Complex and large numerical models require a substantial computational effort and large amounts of memory. Model order reduction methods reduce the size of the numerical models. The reduced models approximate the full system's response characteristics with less computational effort and memory requirements. Good reduced models are able to replace the original model.
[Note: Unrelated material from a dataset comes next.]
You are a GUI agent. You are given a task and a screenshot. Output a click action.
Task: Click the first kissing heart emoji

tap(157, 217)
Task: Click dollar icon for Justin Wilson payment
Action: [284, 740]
The main idea of Model Order Reduction is to describe the system in a lower dimensional subspace containing the required solution. The choice of a proper subspace is vital for the performance of the reduction procedure.
Theory
Dynamic systems are described using a differential equation of motion
| \mathbf{M}\ddot{\mathbf{x}}\left(t\right) + \mathbf{C}\dot{\mathbf{x}}\left(t\right)+\mathbf{K}\mathbf{x}\left(t\right) = \mathbf{f}\left(t\right) |
with system mass, damping, and stiffness described by the time-invariant matrices \mathbf{M},\mathbf{C},\mathbf{K}\in\mathbb{R}^{n\times n}. The force acting on the system is denoted by \mathbf{f}\left(t\right)\in\mathbb{R}^{n} and the degrees of freedom \ddot{\mathbf{x}}, \dot{\mathbf{x}}, \mathbf{x}\in\mathbb{R}^{n} are acceleration, velocity, and displacement. Applying a Fourier transformation leads to the equation of motion in frequency domain
| s^2\mathbf{Mx}(s) + s\mathbf{Cx}(s) + \mathbf{Kx}(s) = \mathbf{f}(s) |
with complex frequency s\in\mathbb{C}.
Coordinate Transformation
Model order reduction is often performed by transforming the system matrices to another space using some transformation matrix \mathbf{V}\in\mathbb{R}^{n\times r} where r is the dimension of the reduced order model. Transforming the degrees of freedom to \mathbf{\ddot{x}}_r, \mathbf{\dot{x}}_r, \mathbf{x}_r\in\mathbb{R}^{r}
| \begin{equation} \mathbf{x}\left(t\right) = \mathbf{Vx}_r\left(t\right), \mathbf{\dot{x}}\left(t\right) = \mathbf{V\dot{x}}_r\left(t\right), \mathbf{\ddot{x}}\left(t\right) = \mathbf{V\ddot{x}}_r\left(t\right) \end{equation} |
leads to the frequency domain equation of motion in the reduced space
| \begin{align} s^2\mathbf{MV}\mathbf{x}_r(s) + s\mathbf{CV}\mathbf{x}_r(s) + \mathbf{KV}\mathbf{x}_r(s) &= \mathbf{f}(s)\\ s^2\mathbf{M}_r\mathbf{x}_r(s) + s\mathbf{C}_r\mathbf{x}_r(s) + \mathbf{K}_r\mathbf{x}_r(s) &= \mathbf{f}_r(s) \end{align} |
with the transformed system matrices and force vector
| (1) | \begin{equation} \mathbf{M}_r = \mathbf{V}^H\mathbf{MV},\ \mathbf{C}_r=\mathbf{V}^H\mathbf{CV},\ \mathbf{K}_r =\mathbf{V}^H\mathbf{KV},\ \mathbf{f}_r=\mathbf{V}^H\mathbf{f}. \end{equation} |
Typically, r is much smaller than n and so, analyses where the repeated evaluation of the system is necessary (e.g. a frequency sweep analysis) can be performed much more efficient.
Reduction Methods
Reduction using physical coordinates
Remove a suitable subset of physical coordinates from the model.
Examples:
Reduction using generalized coordinates
Transform the models from physical space to e.g. modal space and possibly truncate the target space.
Examples:
- Modal Truncation
- Component Mode Synthesis (CMS): combination of physical and generalized coordinate transformation
Subspace Methods
Project the full system onto a low-dimensional subspace containing the desired solution.
Examples:
- Moment matching methods
- proper orthogonal decomposition (POD)
- balanced truncation (BT)